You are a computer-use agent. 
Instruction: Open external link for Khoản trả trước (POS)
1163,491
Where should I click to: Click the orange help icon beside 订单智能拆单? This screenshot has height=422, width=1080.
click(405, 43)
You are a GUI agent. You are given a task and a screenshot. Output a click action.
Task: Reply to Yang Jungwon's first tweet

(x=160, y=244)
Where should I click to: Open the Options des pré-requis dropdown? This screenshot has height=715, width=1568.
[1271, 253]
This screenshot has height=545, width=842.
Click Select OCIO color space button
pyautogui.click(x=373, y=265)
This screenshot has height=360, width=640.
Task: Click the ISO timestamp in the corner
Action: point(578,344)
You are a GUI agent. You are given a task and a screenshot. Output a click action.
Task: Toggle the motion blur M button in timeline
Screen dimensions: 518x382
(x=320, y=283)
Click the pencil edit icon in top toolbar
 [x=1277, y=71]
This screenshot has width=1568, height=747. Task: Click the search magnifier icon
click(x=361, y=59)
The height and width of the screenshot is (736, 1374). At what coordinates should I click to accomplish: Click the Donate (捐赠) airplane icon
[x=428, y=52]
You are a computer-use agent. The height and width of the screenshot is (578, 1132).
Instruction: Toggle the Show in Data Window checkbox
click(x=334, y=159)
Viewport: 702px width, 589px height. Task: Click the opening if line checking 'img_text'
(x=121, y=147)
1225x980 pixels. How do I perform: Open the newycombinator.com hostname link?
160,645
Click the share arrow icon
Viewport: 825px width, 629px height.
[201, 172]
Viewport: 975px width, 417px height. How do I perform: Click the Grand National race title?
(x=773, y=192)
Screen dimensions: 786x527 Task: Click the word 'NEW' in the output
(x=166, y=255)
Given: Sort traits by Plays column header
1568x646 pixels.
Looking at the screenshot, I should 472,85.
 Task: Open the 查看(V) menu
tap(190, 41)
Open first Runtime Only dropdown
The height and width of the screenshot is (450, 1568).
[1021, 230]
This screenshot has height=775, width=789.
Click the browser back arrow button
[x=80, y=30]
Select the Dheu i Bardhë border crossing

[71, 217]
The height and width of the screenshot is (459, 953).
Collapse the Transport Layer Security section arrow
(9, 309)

===============

Your task: Go through the data and show every line where "computer" occurs.

Your response:
You are a computer-use agent. 
You are a computer-use agent. The height and width of the screenshot is (578, 1132).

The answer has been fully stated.